## [Problem to work on]
Would you retype, word for word, only the lines from the one holding "Task: Click Lấy" through the final line of the entries below, without the pictures?

[Stored items]
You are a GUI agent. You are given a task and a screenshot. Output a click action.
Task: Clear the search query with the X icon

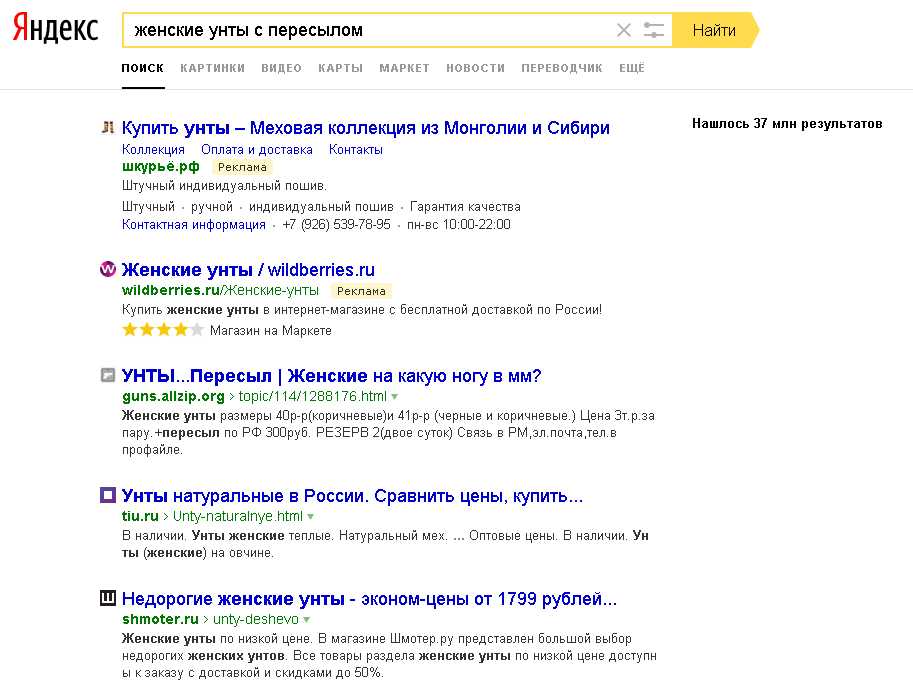pyautogui.click(x=624, y=30)
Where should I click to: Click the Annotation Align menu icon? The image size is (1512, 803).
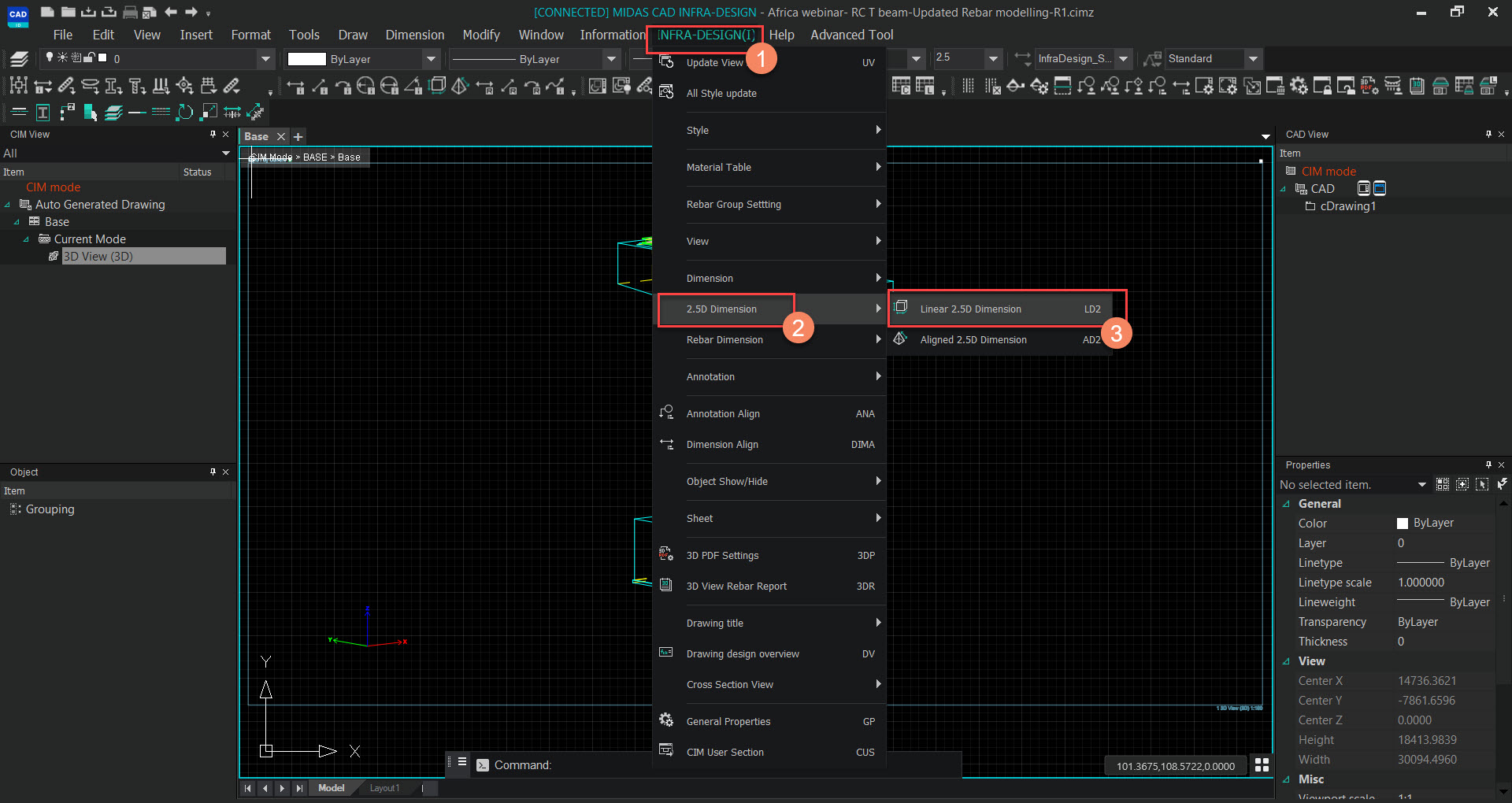pyautogui.click(x=666, y=413)
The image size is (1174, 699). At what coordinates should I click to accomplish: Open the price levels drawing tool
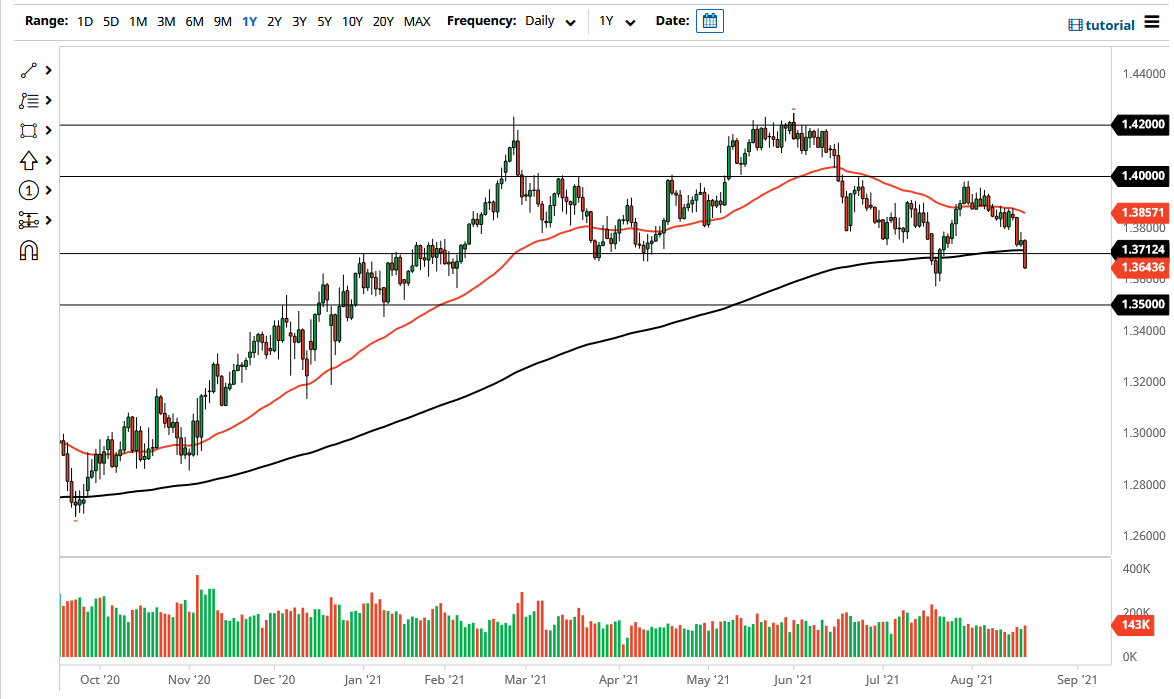coord(27,220)
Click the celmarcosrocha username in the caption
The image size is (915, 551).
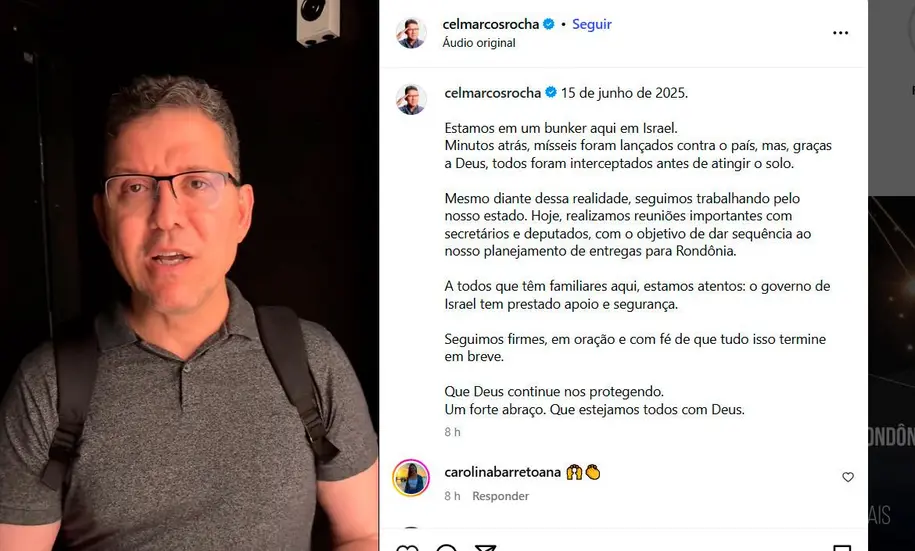(x=493, y=93)
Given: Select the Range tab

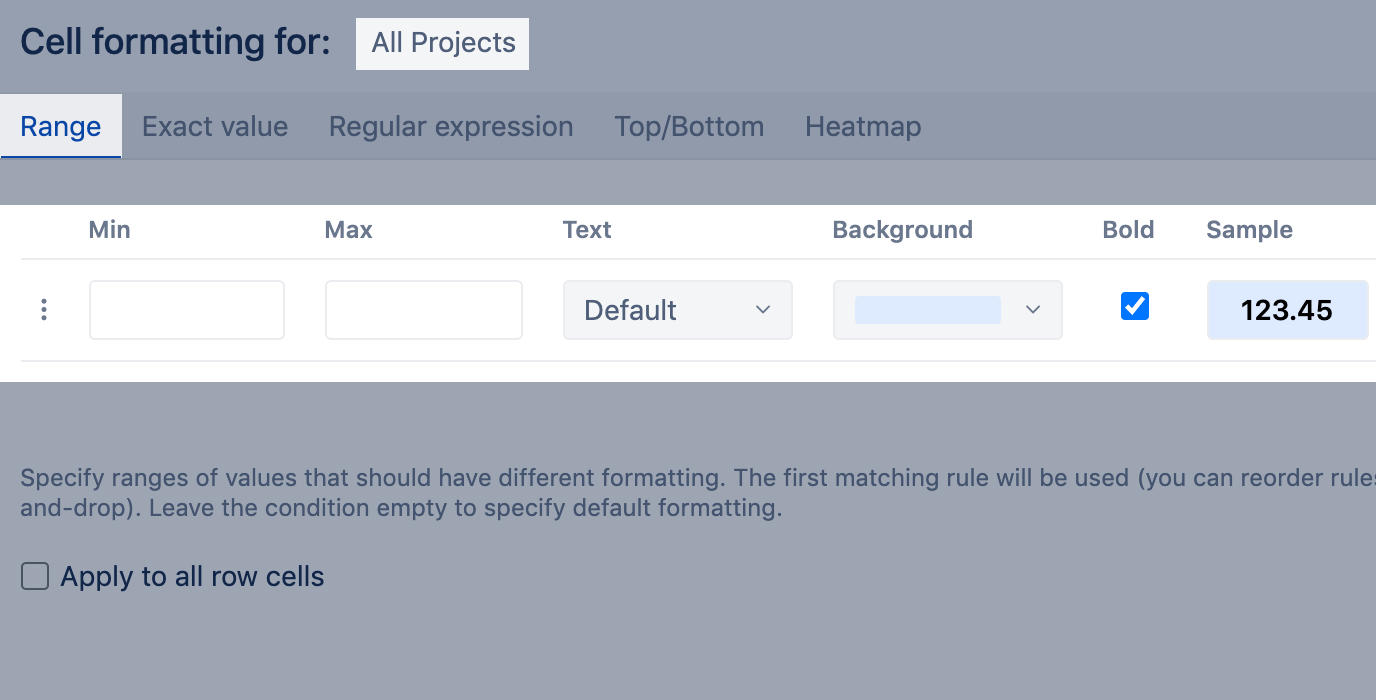Looking at the screenshot, I should [61, 127].
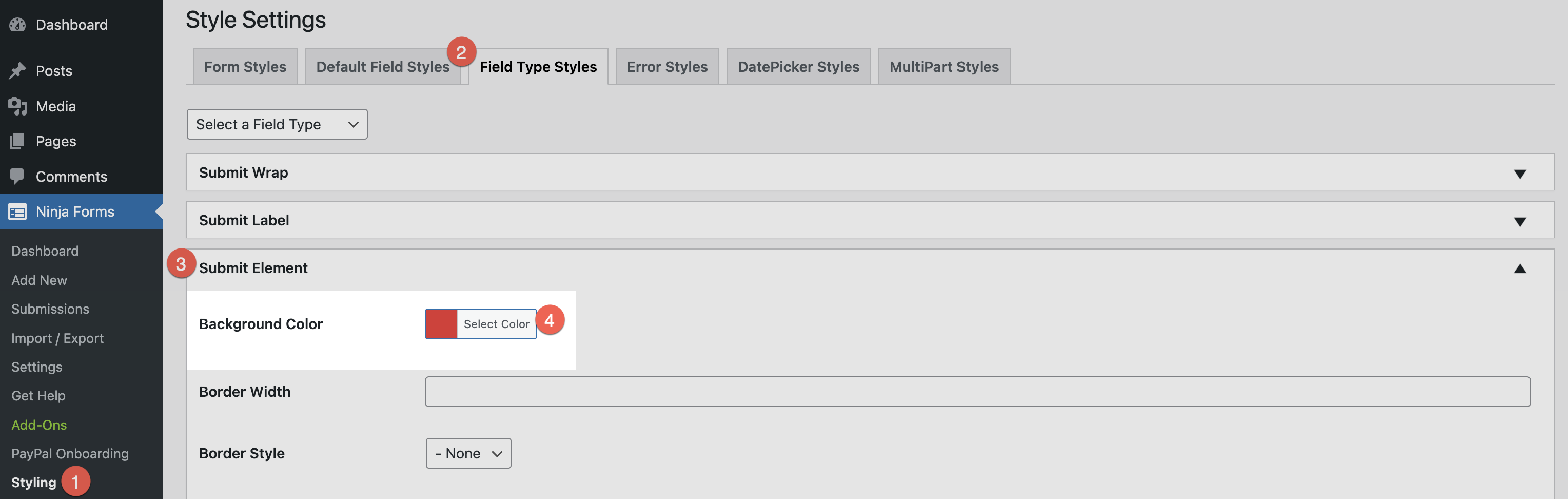Click the Media library icon
Image resolution: width=1568 pixels, height=499 pixels.
click(x=17, y=106)
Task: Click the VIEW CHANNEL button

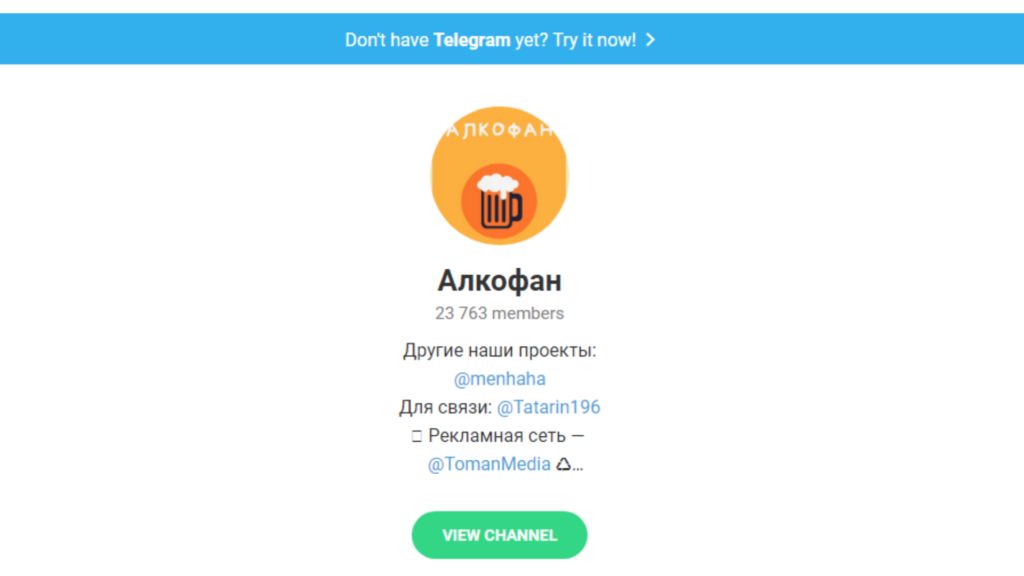Action: (500, 535)
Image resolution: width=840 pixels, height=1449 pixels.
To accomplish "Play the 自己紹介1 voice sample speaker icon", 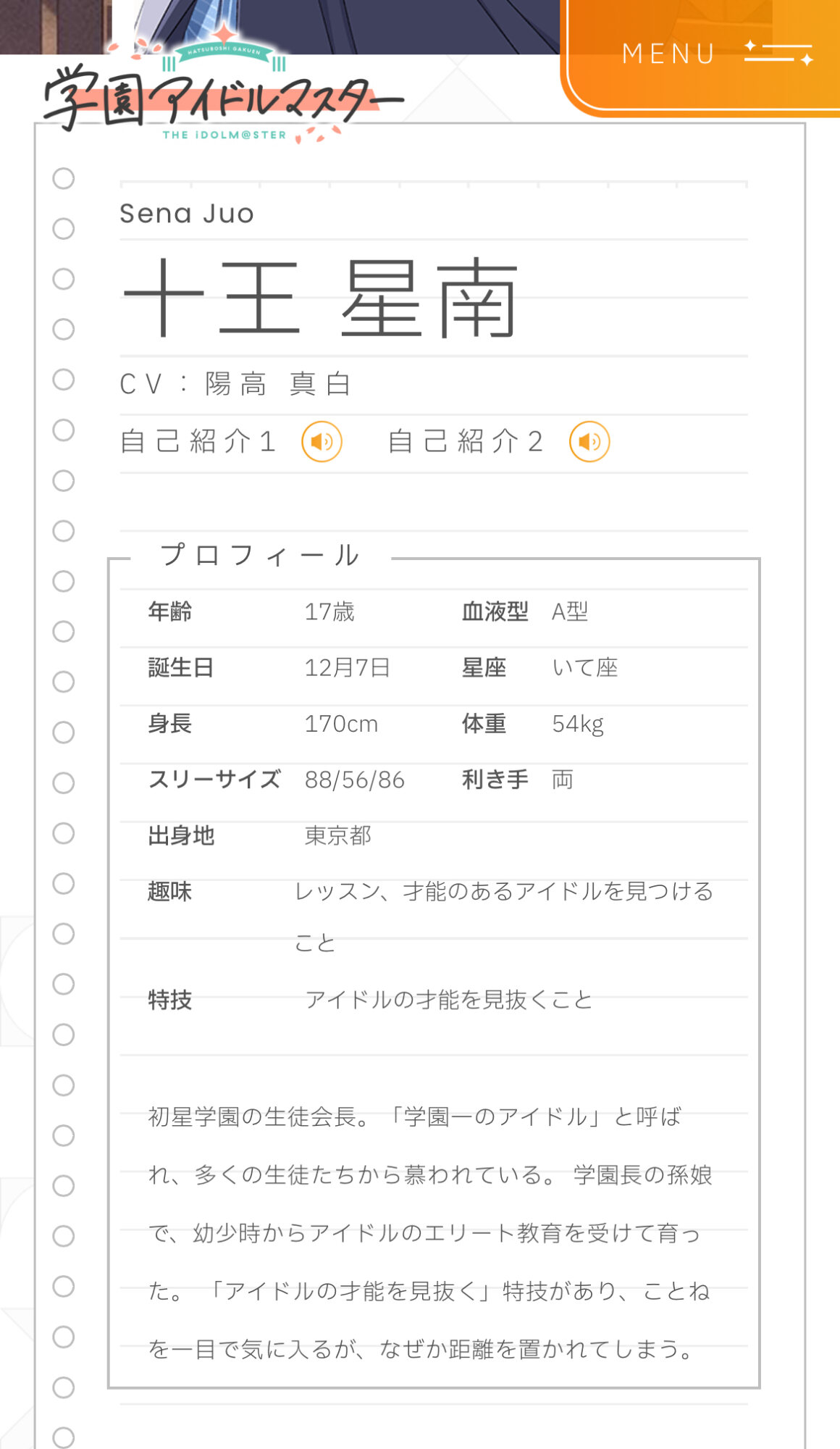I will pos(322,441).
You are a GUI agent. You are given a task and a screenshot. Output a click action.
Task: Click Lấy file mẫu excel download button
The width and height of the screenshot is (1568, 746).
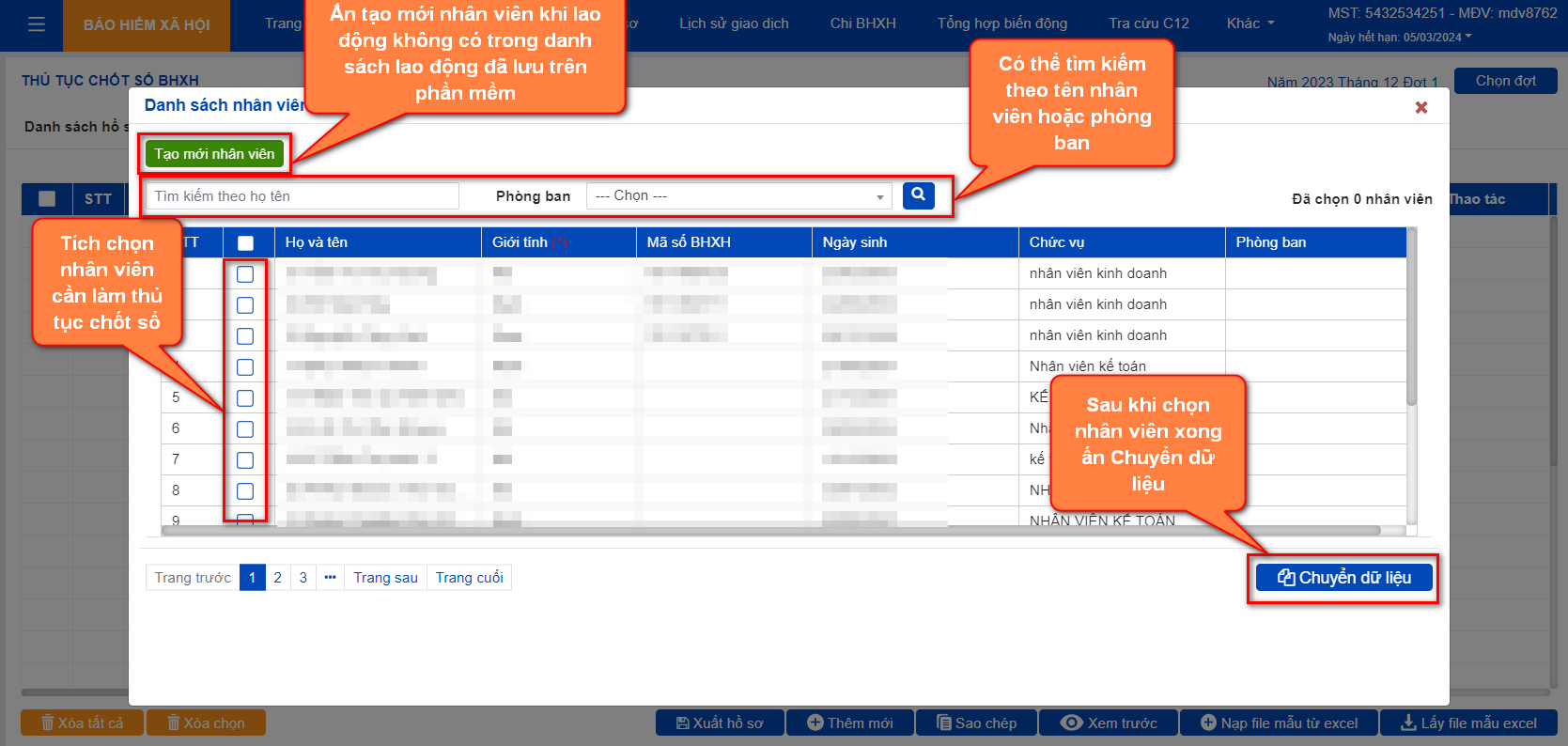(1468, 723)
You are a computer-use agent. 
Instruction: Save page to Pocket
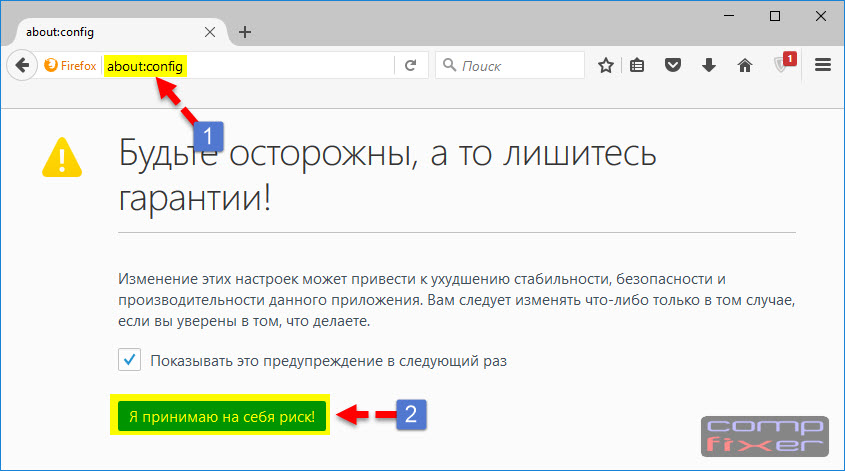coord(674,66)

## [Answer for this exercise]
Task: Click Lấy file mẫu excel download button
The width and height of the screenshot is (1568, 746).
(1468, 723)
You are a computer-use agent. 
Instruction: Save page to Pocket
coord(674,66)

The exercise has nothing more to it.